I'm waiting on divorce papers from Monique now, she supposedly filed them a few days ago. There was no communication between us for close to 2 weeks, things got even uglier in e-mail. On July 9th I dug deeper online to see what I could find out about this guy she's with, because he pissed me off a day earlier when he actually e-mailed me and said "I won, sign the papers". We had no communication prior, and that's just a lowlife thing to say to me. So, I found a court document online of him from 2002 where a 1 year restraining order was filed against him for domestic violence by some woman he was with at the time. That really set me off after all of Monique's BS after she left me of having to "flee for her safety" from me after 10 years together of me never physically hurting her. I sent the domestic violence link to her and 2 days later she e-mailed me back nastier than ever denying that he hits women, and she called me scum for "trying to take away what she loves", and she also said - "Alton would like you to please come to Reno to contest the divorce he has a suprise for you and if you don't come his jersey friend would LOVE to come deliver it in person." 
Great, threats, that's just wonderful. 

There was a lot of other ugliness in that e-mail, but then silence after it, which was mainly for the best. The only thing that bugged me was I've been trying to find a home unsuccessfully for 2 of our 4 cats, so I e-mailed her asking if she would fly back to take 2 of them, but no reply. I said I could have a friend take them to the airport so her and I wouldn't even have to see each other, but still no reply. I can understand not discussing "us" but since we still have outstanding shared things here, lines of communication need to be open for those topics. After days and days of no reply, I then saw that she went into my own my space account, she knew the password, I hadn't changed it since she left. Even though her and I are no longer on each others buddy list, and have private profiles so that we can't even see each others pages, she logged into my account anyway and deleted all the pictures of her and us together. 

So after that, I sent her the below e-mail because I figured it would get her attention, and it did.....

"WHY and WHAT is your motivation to try and “erase” our history of how you felt at the time about us?
You can’t change your true feelings from 2006 by deleting comments and removing pictures in 2009 of you and us.
You should apologize for logging into my accounts and doing that, and also apologize for the way you left me coupled with lying to me about loving and wanting me 3 weeks before you left while at the same time you were already sneaking behind my back setting up your new adulteress relationship with Alton. It won’t be difficult for you to just apologize for all of that.
If you don’t apologize either by replying to this or calling me to say it, then I’ll seriously consider uploading video online of us from 1999. I think you know the video I’m talking about, it was the only time we made that specific type of video of us."
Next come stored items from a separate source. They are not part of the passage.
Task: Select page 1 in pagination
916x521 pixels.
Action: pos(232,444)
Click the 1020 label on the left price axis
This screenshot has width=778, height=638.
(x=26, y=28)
Now, I'm not actually going to upload video online of us having sex. However, her just knowing that I could if I wanted to, and her worrying about that, is enough for me. She's kicking herself right now because it was her idea 10 years ago to do video of us in bed. She wrote me back quickly, no apology, and only said - "You are not authorized to display any pictures of me without my approval. That is also the case with any video. I don't suggest that you upload and or display photos and or video of me on the internet without my permission. I will sue you."

Sue or not sue, doesn't matter to me since I'm not going to do it anyway. She then got on yahoo messenger with me briefly the same day, but that didn't get me anywhere either......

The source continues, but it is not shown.